Mood swings might have had something to do with McCullagh’s decision to purchase the Toronto Telegram, a conservative evening paper, as part of his effort to crush the liberal Toronto Daily Star. The ensuing newspaper war was glorious at best and vicious at worst, but McCullagh didn’t live to see much of it. He was found dead in his swimming pool on August 5, 1952. Although the coroner listed heart failure as the cause of death, many believe he died by suicide. He was 47.

Bourrie’s book positively sings in some places, especially in the chapters leading up to and including the Second World War. McCullagh and his arch-enemy, (Holy) Joe Atkinson, owner of the Star, were larger-than-life characters, and the author treats them as such.

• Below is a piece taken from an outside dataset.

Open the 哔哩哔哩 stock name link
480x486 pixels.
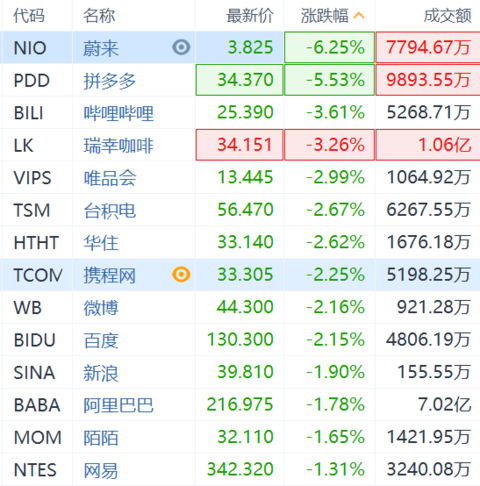coord(118,113)
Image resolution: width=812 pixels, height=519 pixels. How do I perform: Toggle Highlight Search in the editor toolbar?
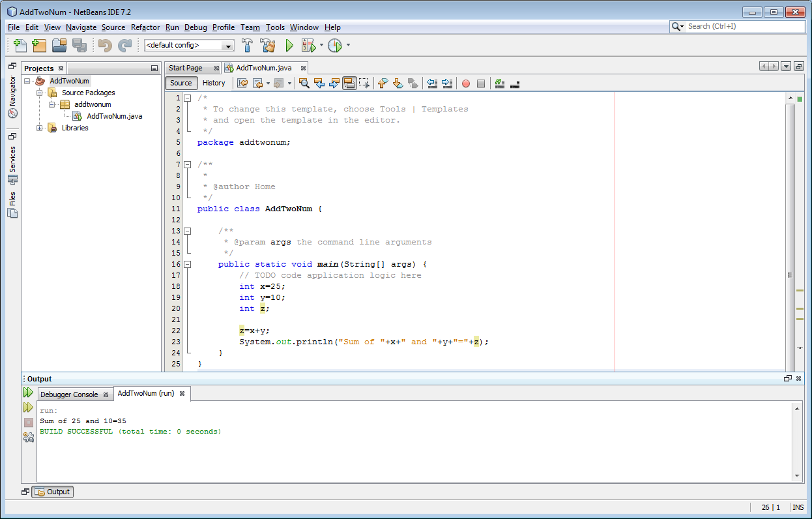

The book is thoroughly researched and the prose is clean and engaging.

There are niggly errors here and there. Bourrie has Lester Pearson working at Canada’s High Commission in London in 1949; he was foreign minister by then. And occasionally the author indulges in shots that really are a bit cheap. He should not have described today’s London, Ont., as “comfortable and conservative, preppy, bland and smug.” There is so much more to the city than that.

But his description of McCullough as a teenager trudging along the back concession roads of southwestern Ontario, trying to sell Globe subscriptions to skeptical farmers, captures time and place beautifully. There is little to criticize and much to love about this book.

McCullagh deserves to be known, alongside George Brown, as the co-founder of The Globe and Mail. On his watch, the paper championed the rights of the individual and a free press in the face of overreaching government and the deep Protestant prejudice of the day. He made The Globe the dominant voice in English Canadian journalism. Bourrie’s biography does him full justice.